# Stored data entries
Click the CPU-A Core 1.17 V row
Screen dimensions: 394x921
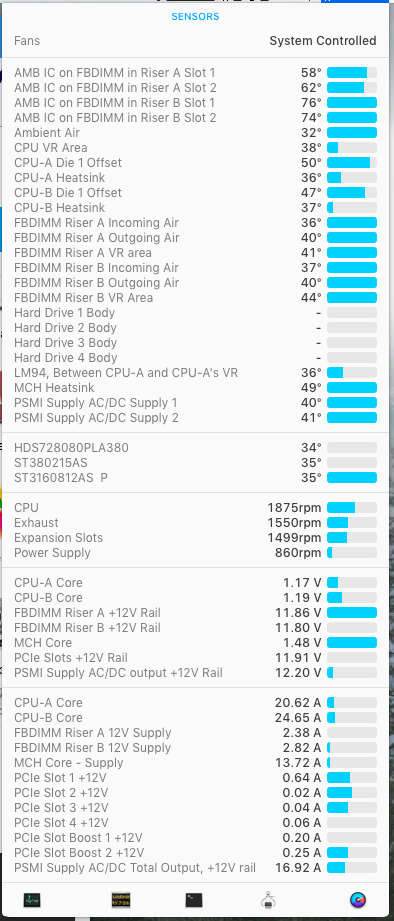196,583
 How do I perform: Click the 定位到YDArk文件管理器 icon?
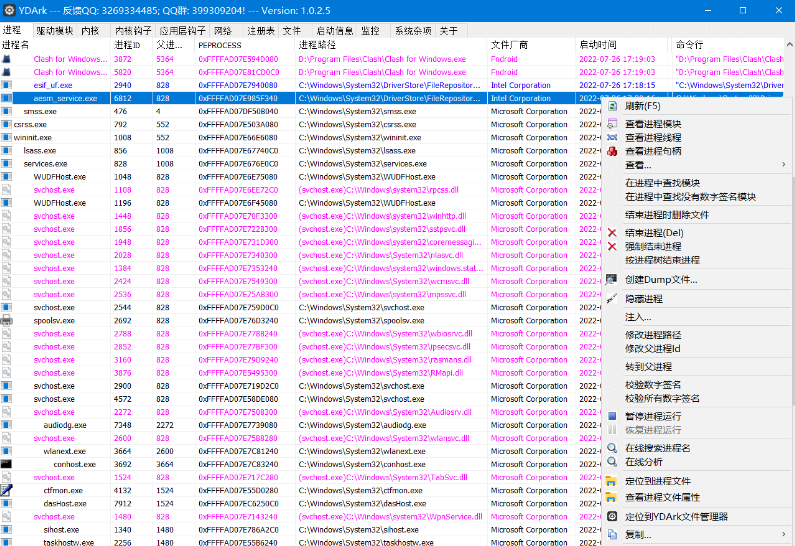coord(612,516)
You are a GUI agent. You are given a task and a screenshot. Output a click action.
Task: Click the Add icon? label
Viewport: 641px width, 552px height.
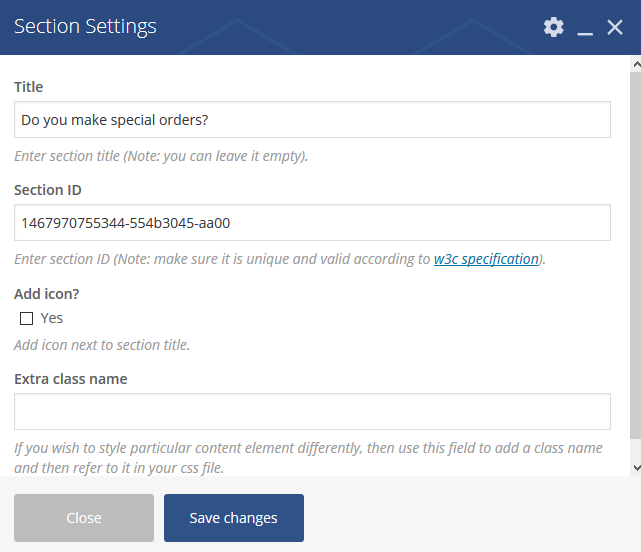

# What to do
Exclude every picture and copy the remaining data exactly.

# Result of this task
Click the CPU-A Core 1.17 V row
Screen dimensions: 394x921
196,583
 How do I perform: Click the 定位到YDArk文件管理器 icon?
coord(612,516)
You are a GUI agent. You are given a task and a screenshot. Output a click action.
Task: Click the Add icon? label
Viewport: 641px width, 552px height.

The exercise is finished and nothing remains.